Sheffield United have got it right with Nigel

I’M really pleased Nigel Clough’s got back into management so quickly with Sheffield United.

He had a messy departure from Derby, and he would have been very bitter about his treatment. And I know from experience that if you aren’t careful, that bitterness can consume you.

Now, he hasn’t got time to dwell on what happened. He can put Derby out of his mind and get on with the job in hand – which is taking United up the leagues.

He’ll enjoy it. He’s taken his trusted friends Gary Crosby and Andy Garner with him, and he’s got Chris Morgan for a bit of inside information.

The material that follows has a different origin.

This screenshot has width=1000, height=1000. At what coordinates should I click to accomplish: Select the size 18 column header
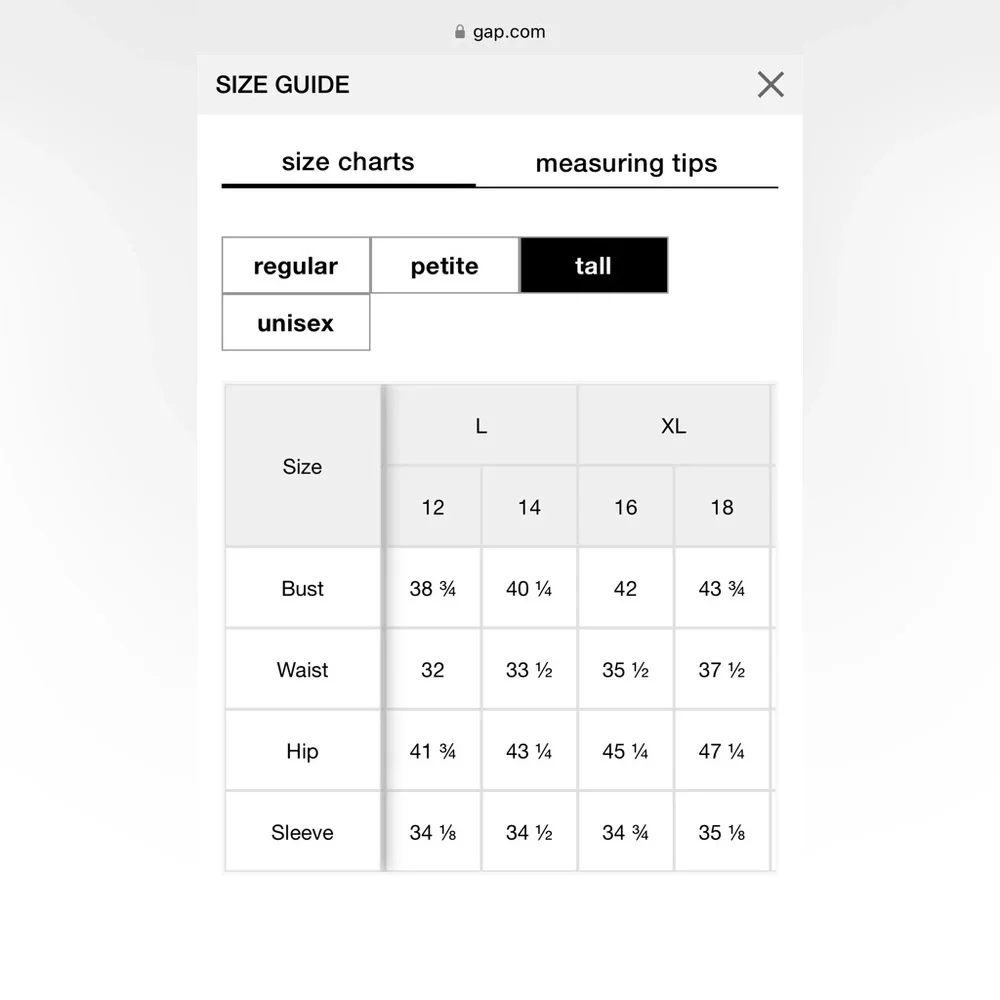tap(722, 507)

Chris is United through and through, and I’m pleased that he’s stayed on board. He was one of my best signings for United, and I’ve lost count of the number of times I’ve told young players ‘If you’ve got an attitude like Chris Morgan, you won’t go far wrong in this game’.

They need a few more like him right now, but I think Nigel will do OK. Without a shadow of a doubt, it didn’t work under David Weir. On paper, it was fine. In practice, it didn’t translate.

It’s been a bruising experience, but he’ll have learned a hundred times more in those three months than he would have in a lifetime coaching the reserves at Everton. He’ll be better for it.

By contrast, Nigel has managed above this level and below it. He knows what’s needed.


THE demise of Tony Mowbray at Middlesbrough shows just how fast your fortunes can change in this game.

This time last season they were flying. They’d had a fabulous start and had so many high hopes at Christmas. They were looking at the play-offs, maybe even better.

Since then? It’s been a disaster. No matter what Tony’s tried, with personnel or systems, it just hasn’t come off.

It’s always disappointing to see somebody lose their job, but when Steve Gibson is pulling the trigger, you probably have to admit your time is up. He’s one of the best chairmen around for backing his manager.

Tony will regroup. All managers learn from the jobs they have, and never more so than when they go wrong.

He’s always had his way of playing, and I don’t think he’ll compromise that wherever he goes next.

He showed at West Brom how good he can be, that you can play your way out of the Championship.

But at Middlesbrough, it just didn’t work.  That’s no failing of Tony’s. It’s just the beauty of the Championship.

There are so many different styles of play – sometimes they’ll work, sometimes they won’t. It has you tearing your hair out as a manager, but it makes it wonderfully unpredictable.

As for who comes next, there’ll be no shortage of applicants. Yes, it’s a hard job, but it’s a good one. Middlebrough is a great club.

I desperately wanted that job in 2006, after Steve McClaren left to manage England. I remember putting the feelers out and I was quite hopeful, but in the end they went internal and promoted Gareth Southgate.

The reason I fancied it is simple. One was the fantastic facilities. The other was that you’re only as good as your chairman.

And when I looked around back then, I couldn’t see anybody better than Steve. I’d have loved to team up with him, but sadly it wasn’t to be.

On a side note, I think the Under-21 job is the best thing that could’ve happened to Gareth.

The Championship was a bit unforgiving for him, a bit too dog eat dog. But with his ability to bring young players on and his tactical understanding of the game, the England set-up is made to measure for him.

Now Steve has to find someone who fits Boro just as well. For my money, it’s still a cracking job for someone.


I was watching the results on the television last week, when I saw Northampton were beating Rochdale 2-1 in the 90th minute.

I thought ‘What a great result for Aidy’. Then it comes up 2-2 and you think ‘What a great point for Rochdale’. Then a few seconds later it’s 3-2 to Dale and you say to yourself ‘This is going to be Rochdale’s season’.

Sometimes a club just fits with a manager, and it definitely seems to be that way with Rochdale and Keith Hill.

He looks comfortable to me. He knows everybody, the fans trust him, he can play the way he wants.  When you’re happy and relaxed, you give your best as a manager. It rubs off on the players.

I’ve got a lot of time for Keith. He isn’t a fussy person. He’ll not make a song and dance about all the little things that are wrong. He just gets on with it.

And I thought he was very unlucky at Barnsley. Another few weeks and he’d have cracked it there. But he didn’t let that experience get him down.

And he wasn’t too proud to return to Rochdale. He could have said ‘I’m better than this now’, but he isn’t like that at all. He’s a great example to any manager who’s lost their job.


GREAT to see James Beattie get his first win at Accrington. I’ve met James at a few Conference games this season and I’ve got to know how conscientious and dedicated he is.

It’s been a long time coming but he’ll be so relieved to get that monkey off his back – and I hope I don’t get reported for saying that!